There's no words to describe how dreadful this is.
In a nutshell: Town has poor (pun?) rain.
So, they sacrifice kids. Evil spirit, then more rain probs, then the current residents of this rain-challenged place has the rain - and evil - probs themselves.
One simple idea that's NEVER thought of: MOVE!!!
This is one move where the sound-cues - so important, but, so rarely noticed in most films - are on prominent display - and I'm not saying that in a kind way.
The only way you 'sense' bad things, are from the 'ominous' music: creepy tinkling on a piano, or 'jug-bottle whistling sounds - all the cliché's are on PROMINENT display in this muck.

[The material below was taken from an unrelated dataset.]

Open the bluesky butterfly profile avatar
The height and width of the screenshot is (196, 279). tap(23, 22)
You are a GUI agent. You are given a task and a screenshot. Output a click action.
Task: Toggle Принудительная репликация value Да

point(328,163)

Not ONE of the people in this (other than Keith Carradine) , has any sort of a career - before they made this, and, I'd seriously doubt, if they ever would.

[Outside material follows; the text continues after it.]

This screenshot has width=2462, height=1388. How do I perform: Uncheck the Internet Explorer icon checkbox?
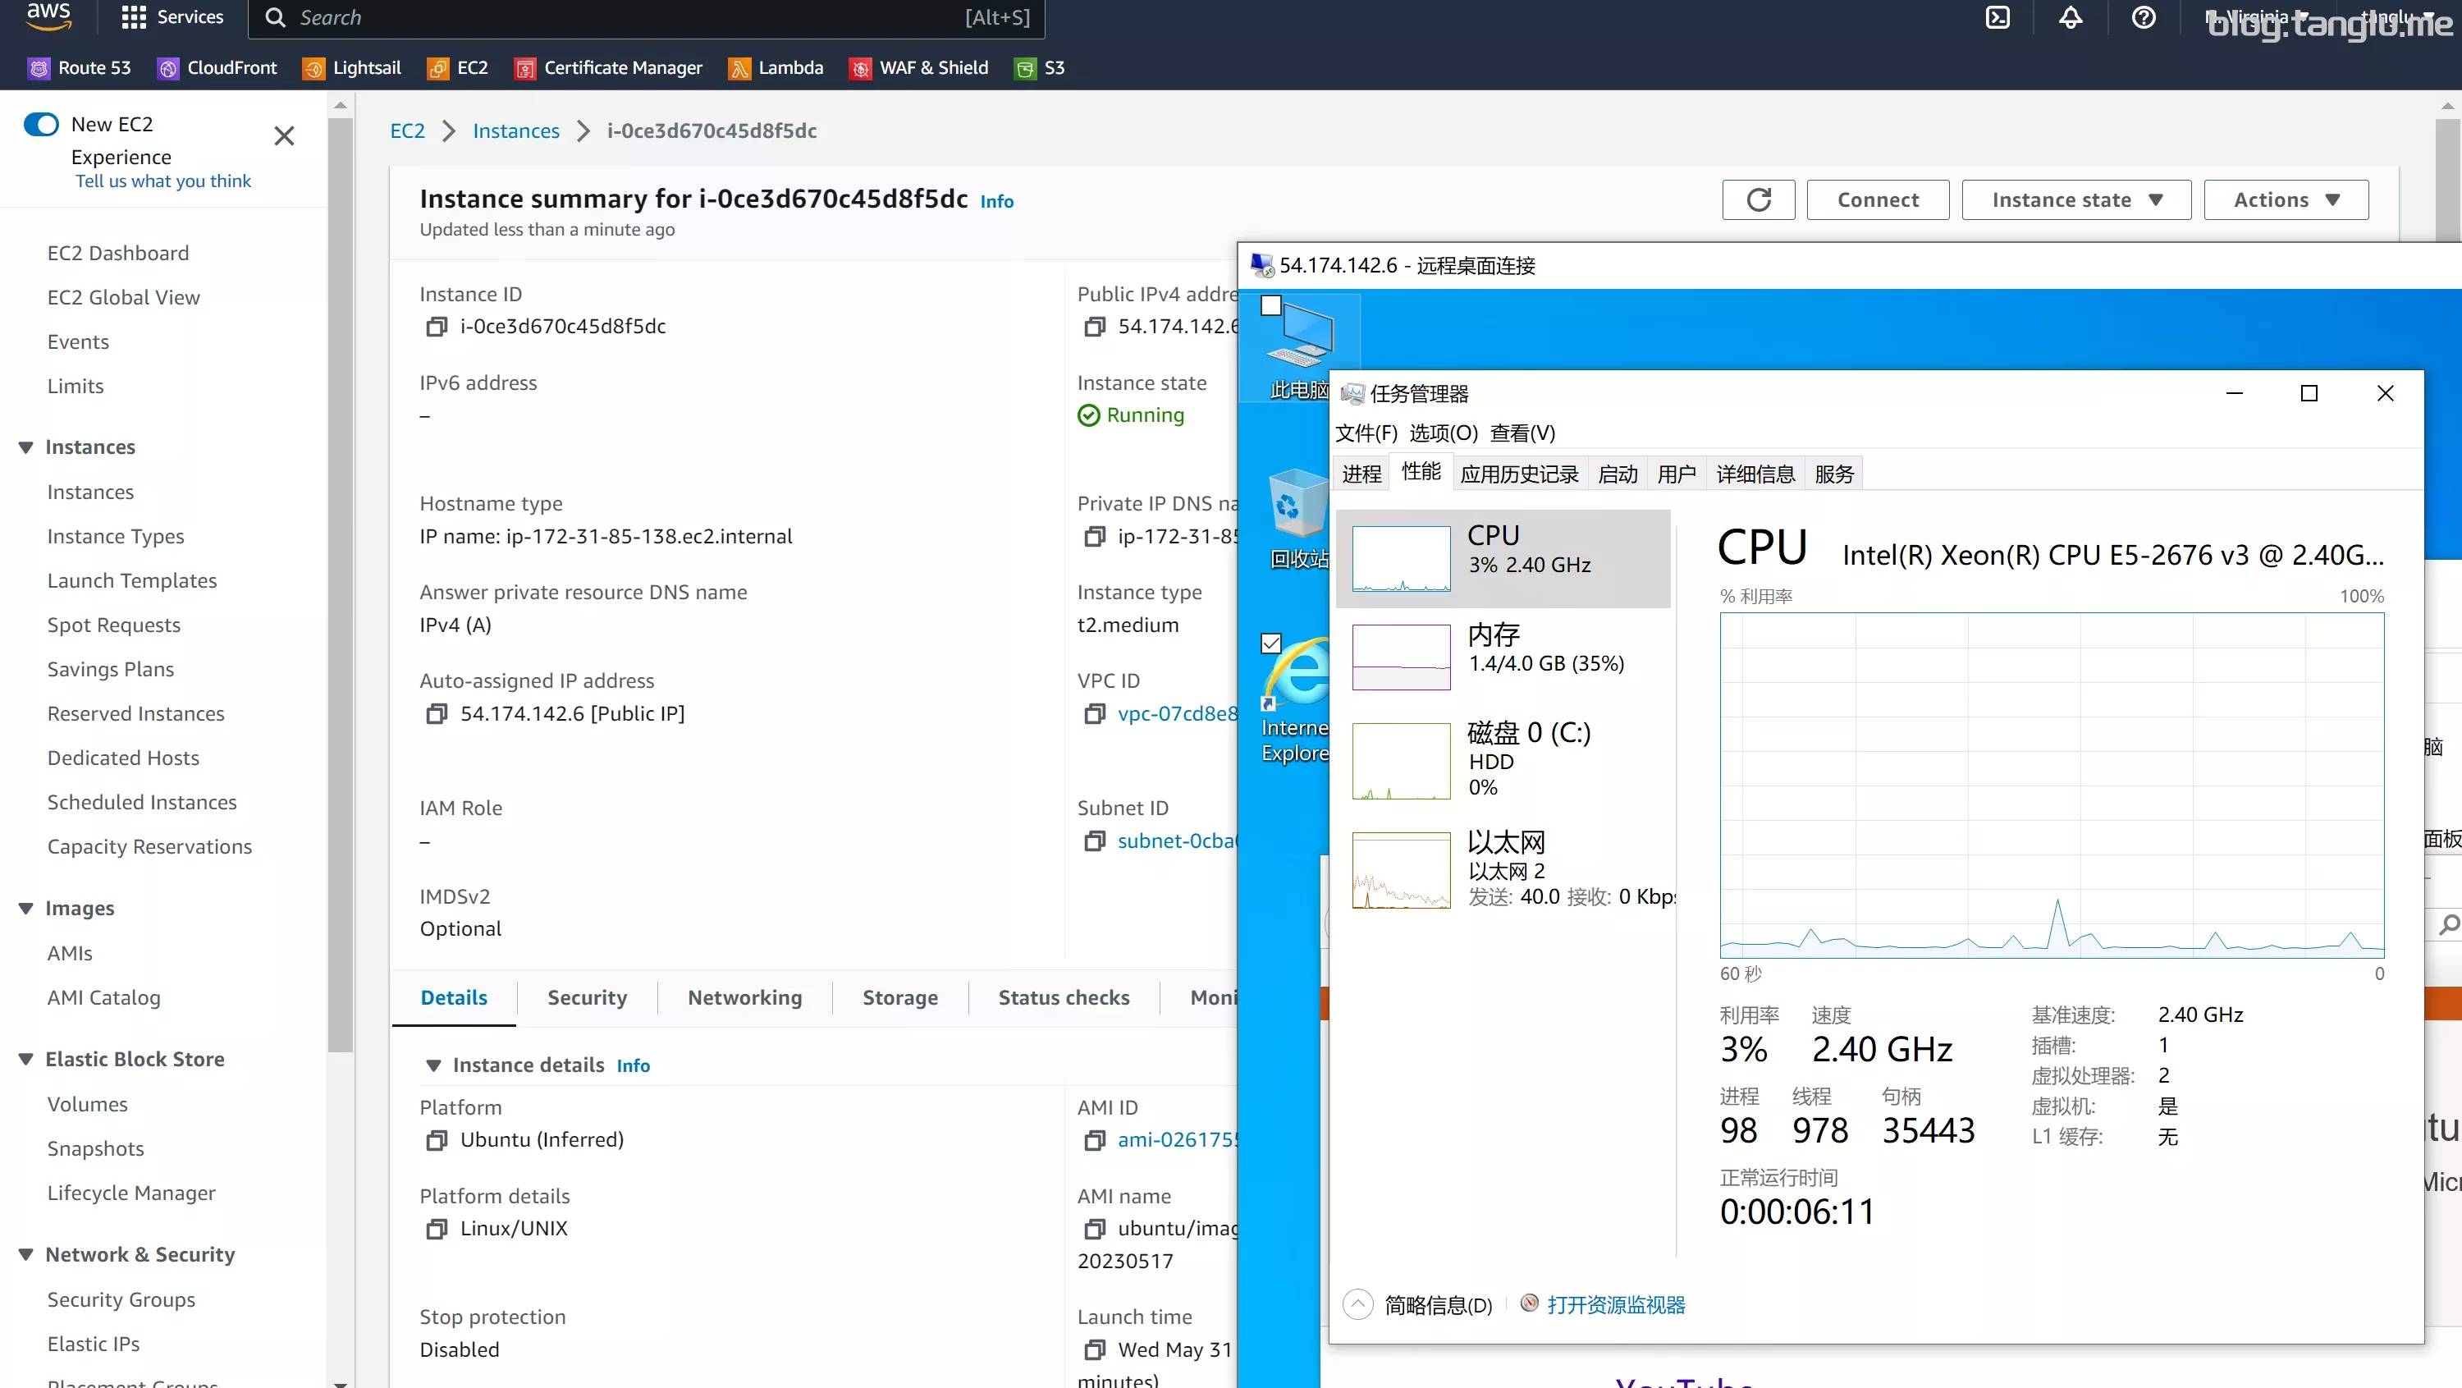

It's like the director went and got...friends-of-friends-of-friends together, and said; 'hey! You ever thought about being in a movie?'
A typical scene of 'ominous approaching bad;' the girl, who only moments earlier was sweet, fun, wearing white, shows up all in black - eye makeup, et al. Then, her mobile rings. Tight close-up of mobile, while 'ominous chord' plays.
I'm only guessing here, but, I think I found the TRUE reason Mr. Carradine passed away - this was coming out.